In Finland cholesterol measurements are recommended for everyone. If the level is greater than 5 mmol/l, advice is given to change the diet with special attention to the amount of saturated fats. This is not current policy in Scotland, although implementation of the national guideline mentioned above may well encourage more widespread cholesterol measurements.  However, even under the existing policy significant numbers of people do have their cholesterol checked – 47% of men and 33% of women aged 45-64 years old in 1995 (8).  Whenever this happens and cholesterol is over 5 mmol/L a priority must be to ensure that appropriate dietary advice and follow up is given.  This is an area that would benefit from audit to assess local practice.

           

Blood pressure

High Risk Approach

The WHO MONICA study suggests that blood pressure in Scotland in not especially high compared to many other countries (17).  Nevertheless, the 1998 Scottish Health Survey showed that 36% of men in Borders were defined as hypertensive (systolic =/> 140 or diastolic =/> 90 mmHg), of whom 34% were on treatment, and 38% of those were controlled (BP <140/90 mmHg) (11).  These figures suggest a need to concentrate on all three steps – opportunistic screening, starting treatment and control in those identified.

 

A local project involving all local general practices and led by the Local Health Care Co-operatives is seeking to address this important area.  This project has developed and agreed a local guideline, and an implementation strategy has begun which includes training, audit and practical support within practices.

 

Population Approach

The fact that over one third of the population were defined as hypertensive emphasises the challenge facing primary care services.  It also emphasises the importance of population wide actions to modify risk factors that will reduce blood pressure, such as weight control, increasing physical activity and reducing salt intake.

 

Activity levels in 58% of men and 68% of women in Borders are below those currently recommended (13).  A number of existing projects encourage more physical activity, but further efforts are required to influence a larger number in the population, emphasising the benefits of small increases as part of everyday life (taking the stairs, parking on the edge of town etc.).  Improving geographical and temporal access to exercise facilities is felt to be important locally to help overcome a very practical barrier and make the change to a healthier lifestyle easier.  The local authority plays a critical role here in relation to leisure centres and swimming pools, but also potentially in improving access to facilities within schools.  Other local partners can also help such as the Forestry Commission, the Tourist Board and Enterprise Company. 

 

In 1998 50% of men and 40% of women in Scotland generally added salt at the table and 35% of men and 25% of women before tasting the food (13).  A programme to educate people about the health hazard of salt and how to reduce it may be helpful, but given the high percentage of salt intake from manufactured food products action is also essential at the national and UK levels (16).

 

Smoking

High Risk Approach

A policy of recording all patients’ smoking habits followed by simple advice to quit can be effective for many patients.
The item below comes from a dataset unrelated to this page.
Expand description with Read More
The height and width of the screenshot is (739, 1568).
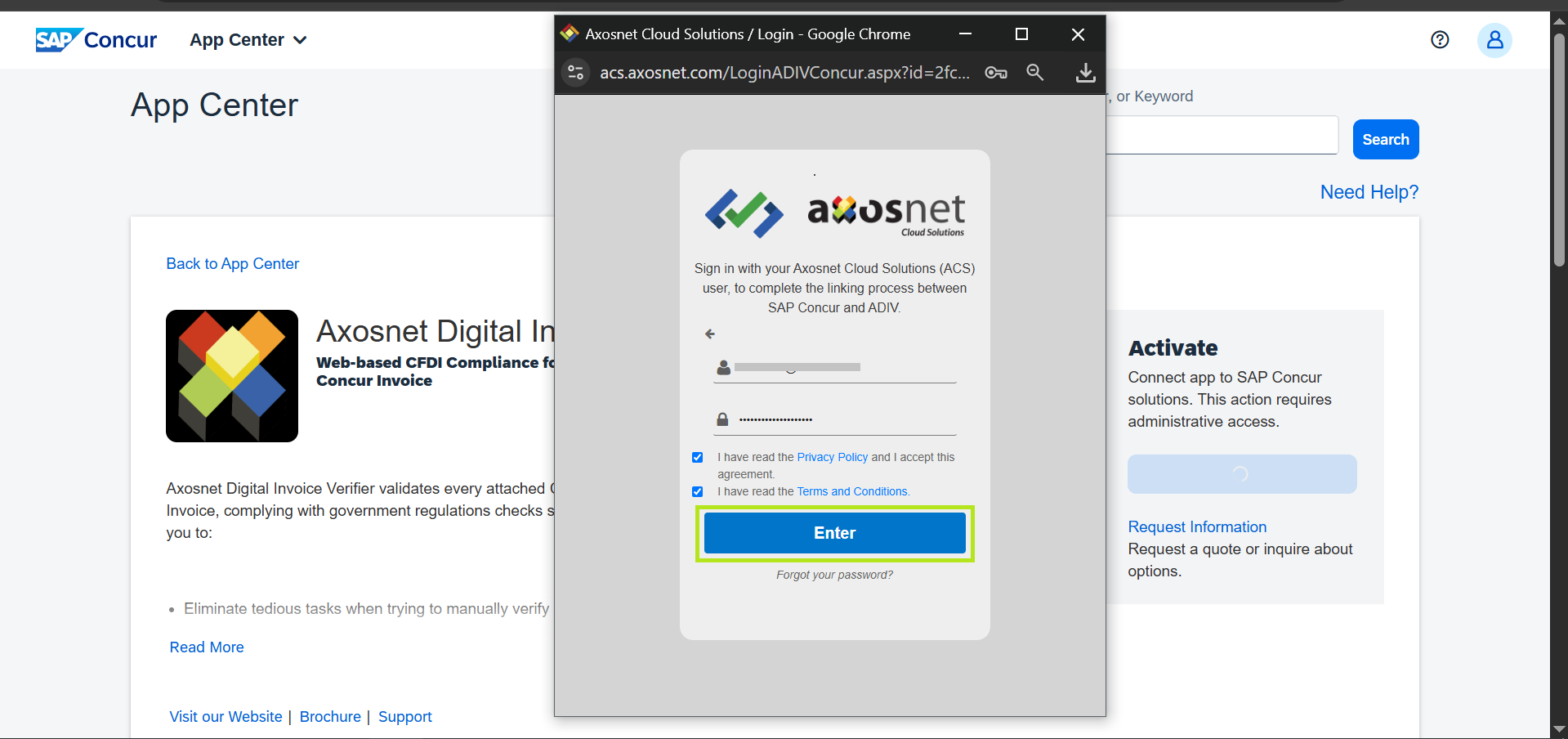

However, additional support will be needed by some patients and specific services have been developed throughout the local area.  One to one counselling and group support from staff specifically trained in motivational interviewing are available in most practices, as well as nicotine replacement therapy.  However, the availability of such specialised support needs developing further in Borders as does training for other clinical staff so that referrals are timely and appropriate.  Attention to smokers at particularly high risk because of other risk factors is also important, such as diabetics and hypertensives.

 

Population Approach

Most successful quitters stop smoking by themselves without any special services. Active mass media campaigns like “Quit and Win” can therefore be very effective in encouraging smokers to stop (18) and schools programmes can help to stop young people starting (19).   

 

The health impact of smoking is probably well understood now, but the reversibility of most of the health risks and the risks to others through passive smoking, perhaps less so. These are two important areas identified for action locally.  Proactive work with the local media, voluntary restriction on smoking in cafes and restaurants and more effective implementation of school and workplace policies are being planned.  Legislation to ban advertising and prohibit smoking in public places is required, and while the former is on the horizon, the latter is certainly not.

 

Towards co-ordinated and vigorous primary prevention programmes throughout Scotland: 

barriers and potential solutions

The Borders In Fine Fettle Project described above is one of several primary prevention programmes across Scotland.  What can be done to support them and to encourage other areas to develop similar programmes to help prevent the thousands of premature deaths each year and the suffering of many more ?

 

Product Champions & Priority

Until recently the NHS in Scotland has focused on running the health service and no organisation has concentrated upon population health.  However, national policy has changed following Towards a Healthier Scotland (10).  Far greater emphasis is being given to health improvement and this is explicitly the responsibility of the new unified NHS Boards – “NHS Boards have health improvement as a prime purpose. They need to identify and influence the major determinants of health in their area.” (20).  Therefore, arguably, we now have a corporate “Product Champion” with a policy of greater priority for improving health.  However, rhetoric and reality can be far apart.  Nevertheless, the advent of the Health Improvement Fund is promising, money from tobacco taxation ring-fenced for public health priorities.  It has enabled the creation of the Public Health Institute for Scotland, four national demonstrator projects (one focused on the prevention of CHD – Have a Heart Paisley) and a number of projects at Health Board level, including this project in the Borders.  Further development of this approach is crucial and a test of central commitment to the health improvement agenda.

 

Evidence is Sufficient to Act

The evidence on the major risk factors for CHD and stroke is strong and not disputed.  There is good evidence in high risk groups and populations that control of risk factors reduces mortality and morbidity (21, 22).  There is less clear evidence on how to reduce the risk factors in the population at large.  This lack of clear evidence mirrors the poorer quality of evidence on how to affect clinical practice (23).  However, the latter is rarely seen as a reason for holding back on attempting to implement good practice, but rather for evaluating and sharing approaches as we go.  Likewise with population primary prevention.  We should not wait for national demonstrator projects to give us all the answers, because they will not, although we should try to learn from their approaches and experiences.

 

Better Co-ordination – a Managed Prevention Network ?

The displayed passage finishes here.